Magritte’s mother was a suicidal woman, which led her husband, Magritte’s father, to lock her up in her room. One day in 1912, she escaped, and was found down the nearby River Sambre dead, having drowned herself. According to legend, 13 year old Magritte was there when they retrieved the body from the river. As she was pulled from the water, her dress covered her face. This later became a theme in many of Magritte’s paintings in the 1920’s, portraying people with cloth covering their faces. But Magritte disliked this explanation. Magritte described his paintings as "visible images which conceal nothing; they evoke mystery and, indeed, when one sees one of my pictures, one asks oneself this simple question, 'What does that mean?'. It does not mean anything, because mystery means nothing either, it is unknowable."
"If the dream is a translation of waking life, waking life is also a translation of the dream." (Magritte)

"Everything leads us to believe that there exists a state of mind where life and death, the real and the imaginary, the past and future, the communicable and the incommunicable, high and low, no longer seem contradictory" (Andre Breton, The Surrealist Manifesto, 1924)

Rene Francois Ghislain Magritte (1898-1967) was a Belgian surrealist artist. He became well known for a number of witty and thought-provoking images that fell under the umbrella of surrealism. His work challenges observers' preconditioned perceptions of reality. His Belgian brand of Surrealism deals in clear visions with unclear meanings. Unlike the fantastic dreamscapes of Paris Surrealists such as Salvador Dali, his settings are strangely normal, and his protagonists are bourgeois gentlemen in ties and bowler hats. Yet he specialized in permanent irresolution, in mysteries without a key.

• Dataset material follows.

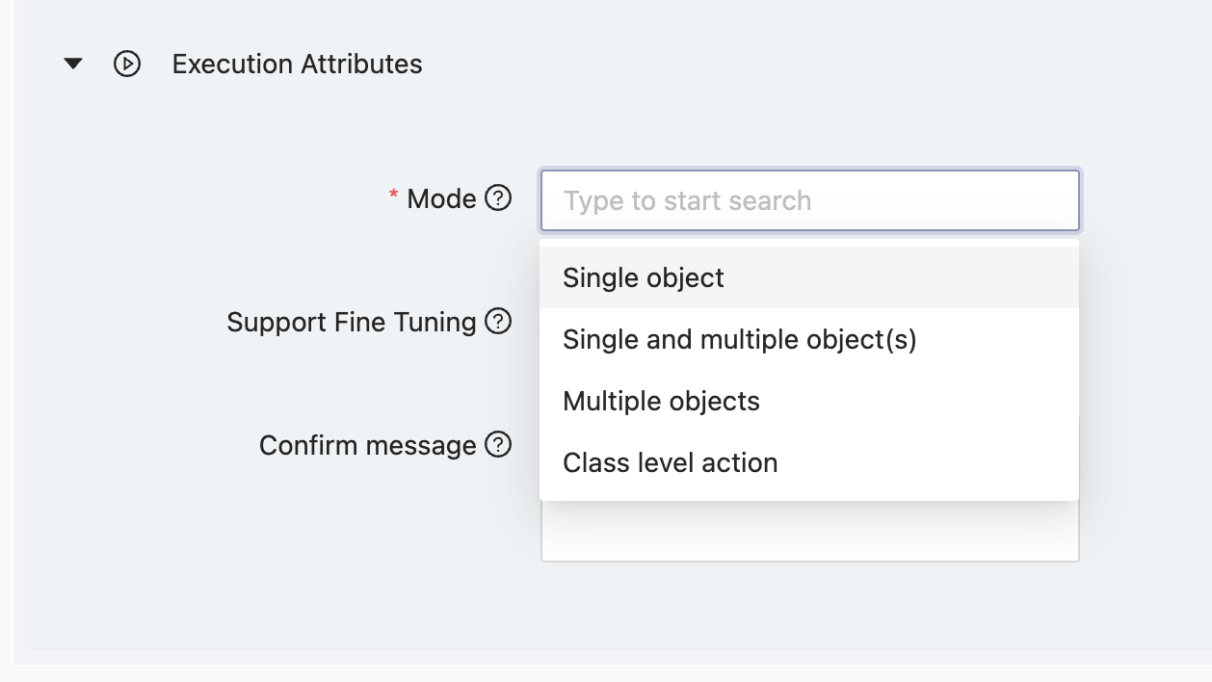Viewport: 1212px width, 682px height.
Task: Click the disclosure triangle before Execution Attributes
Action: 73,64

He was born on the 21st November, 1898 in Belgium. His father was a tailor and a merchant. As his business did not go well the family had to move often. Rene lost his mother early and tragically, she committed suicide by drowning herself in the River when Rene was only 14 years old. This was not her first attempt; she had made many over a number of years, driving her husband Leopold to lock her into her bedroom. One day she escaped, and was missing for days. She was later discovered a mile or so down the nearby river, dead.

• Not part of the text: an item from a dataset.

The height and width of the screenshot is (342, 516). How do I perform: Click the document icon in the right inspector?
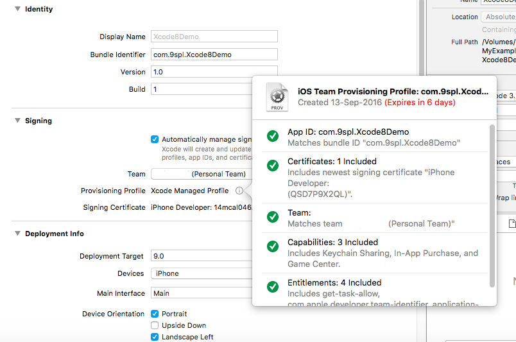512,223
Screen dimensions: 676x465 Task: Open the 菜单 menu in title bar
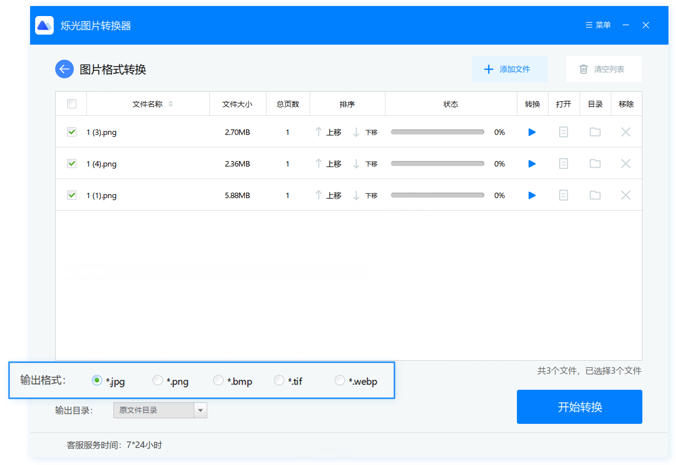pos(598,25)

After studying in the Royal Academy of Arts in Brussels, he became a wallpaper designer and commercial artist. His early painting works were executed under the influence of the Cubism and Futurism, then he was inspired by the Purists and Fernand Leger. The acquaintance with Giorgio de Chirico and Dadaistic poetry constituted an important artistic turning-point for Magritte. In 1927-30 Magritte lived in France, where he participated in the activities of the Surrealists, establishing a close friendship in particular with Max Ernst, Dali, Andre Breton and especially with Paul Eluard. In Paris, Magritte's system of conceptual painting was formed, it remained almost unchanged until the end of his life. His painting manner, intentionally dry and academic, "polished in the technical sense" with precise and clean draughtsmanship demonstrated a paradoxical ability to depict trustworthy an unreal, unthinkable reality. He was fond of philosophy and literature. Many of his paintings reflect his impressions of literature works, illusions and philosophical metaphors. Magritte died of pancreatic cancer on August 15, 1967 in his own bed in Brussels at the age of 69, and was interred in Schaerbeek Cemetery, Evere, Brussels. Popular interest in Magritte's work rose considerably in the 1960s, and his imagery has influenced pop, minimalist and conceptual art.